Barely biting back a harsh order that he calm the hell down, I asked him when I said he wasn't working hard enough.

"You implied it!" he shouted.

"I Did Not," I replied, pausing between the words and letting my irritation show. "I'm looking at the email I sent and all it says - and all it implies - is that we heard feedback that Project is important."

"It is!"

"And the question," I continued after a heavy sigh that I hoped communicated my displeasure with him, "is if we can accelerate progress on Project by taking resources from Other."

"No!" he shouted again and I glared at the phone. I don't enjoy people yelling at me. "They're all important!"

"Let's say this," I finally said after reading an email from Adam that had just arrived. He told me Project was decidedly Not Important and I clearly didn't know what I was talking about if I thought it was. Deciding I was past annoyed and committed to being Angry, I directed my outraged attention to my problem on the phone and took a breath. "The next time I hear something relevant to Project and its priority, I won't tell you. Because I don't have time to be scolded because your feelings were hurt because you think I implied something."
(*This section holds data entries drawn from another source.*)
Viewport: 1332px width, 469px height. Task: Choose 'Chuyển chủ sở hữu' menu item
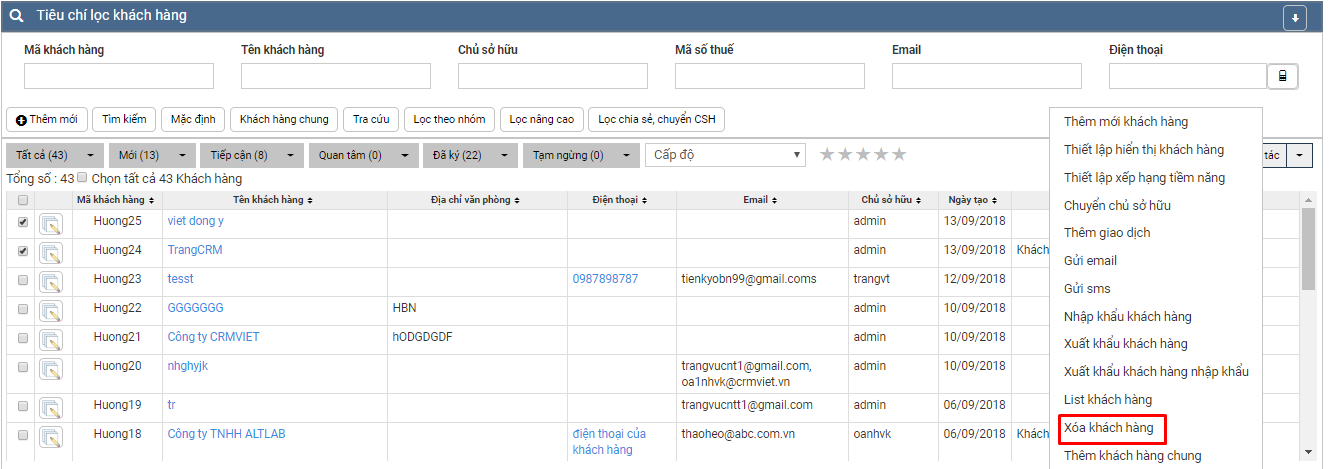pos(1117,205)
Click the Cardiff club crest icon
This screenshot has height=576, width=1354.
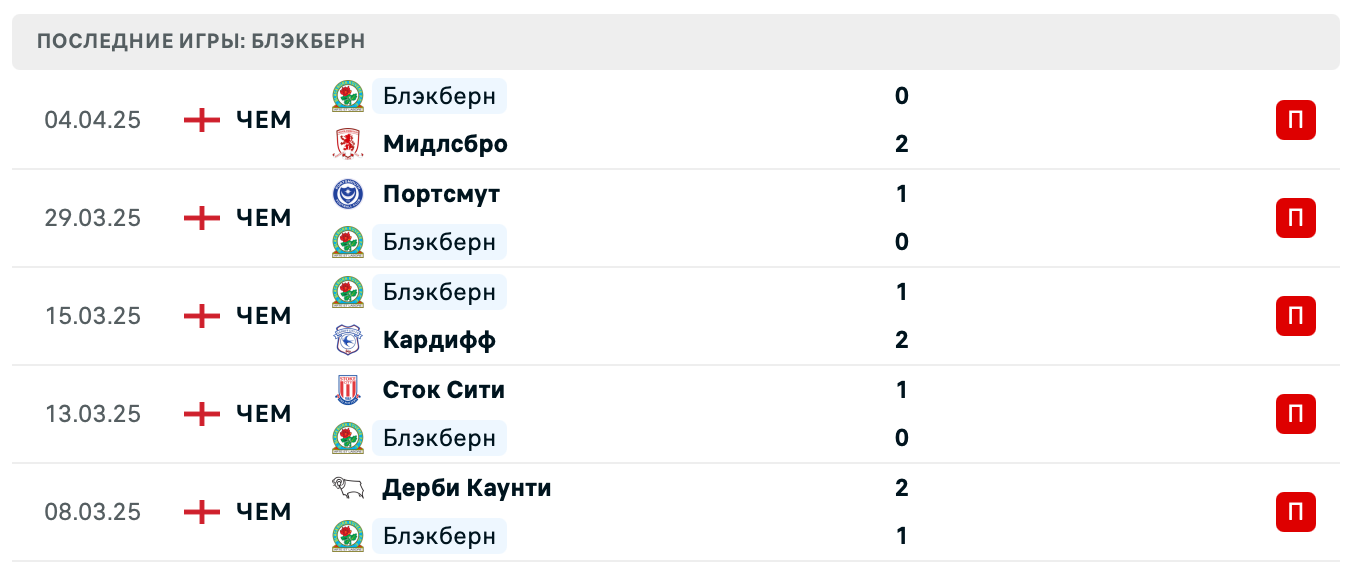point(348,340)
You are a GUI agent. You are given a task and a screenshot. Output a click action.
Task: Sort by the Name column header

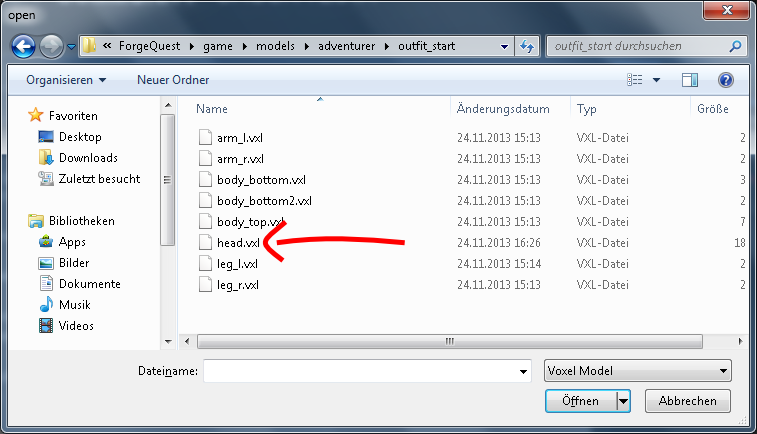(x=212, y=108)
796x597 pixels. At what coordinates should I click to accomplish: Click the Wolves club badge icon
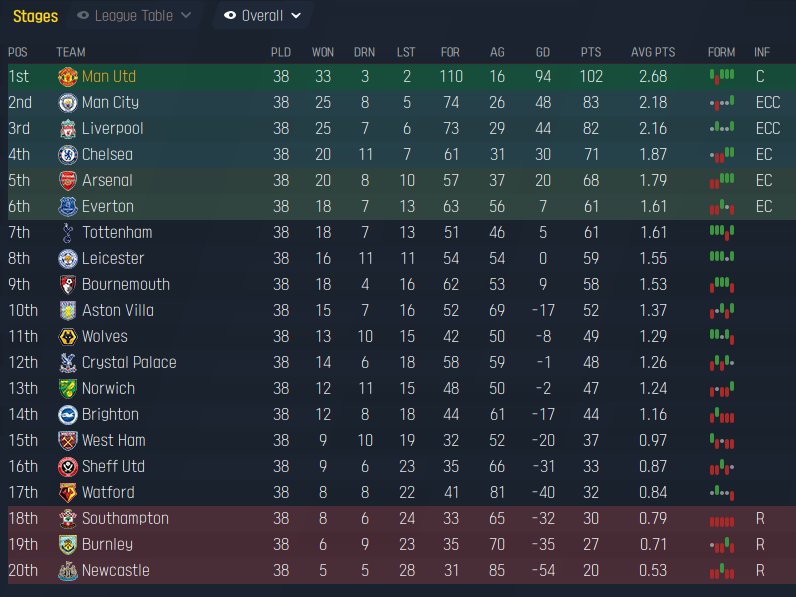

"I want to know!" he exclaimed as I typed an email that told Adam we needed to talk. Call then, he replied and I scowled at the computer screen, feeling quite betrayed by my office supplies and the people they allowed to communicate with me. I'm arguing with Project Leader, I typed bitterly. I'll argue with you in a minute.

"I'm sorry I offended you. It was not my intention." Well, not my initial intention, I amended silently. "It's clear that we need oversight for the overall work and given Adam's recent email, there isn't agreement on how to move forward. I'll suggest a larger meeting, but I have to go now."

Then I dialed another number, furious that this whole episode was taking an hour that I didn't have to soothe male egos. Adam proceeded to explain why he was right and everyone else was wrong and I tried to explain that everyone else had valid points that needed to be addressed if we were going to go with Adam's proposal.

"Look," I finally said after we argued for 5 minutes or so. "I'm done. You said I didn't know what I was talking about? Fine. If you know so much, you do it. But I'll tell you this. I don't know your story so I can't communicate it to the team. Nobody else knows your story and when you say 'no' without explanation, it just irritates them! Then I hear complaints and get yelled at on the phone for defending your ideas that I don't even understand! So I'm Done."

"That's fair," he said, voice becoming soothing as he realized I was past the point of falling in line and doing as I was told. "Direct all emails to me."

"I will," I said haughtily. "You people no longer deserve my attention."

"16%," my first visitor popped in to tell me later. I was in the middle of another - more productive task - and was reaching a stopping point so I could go to a meeting. "That's a statistic that reveals Project's importance."

"That's nice," I smiled insincerely and moved past him as he lingered in my doorway.

And so ends an example of how my job is sometimes quite sucky and I'm sometimes quite bad at it.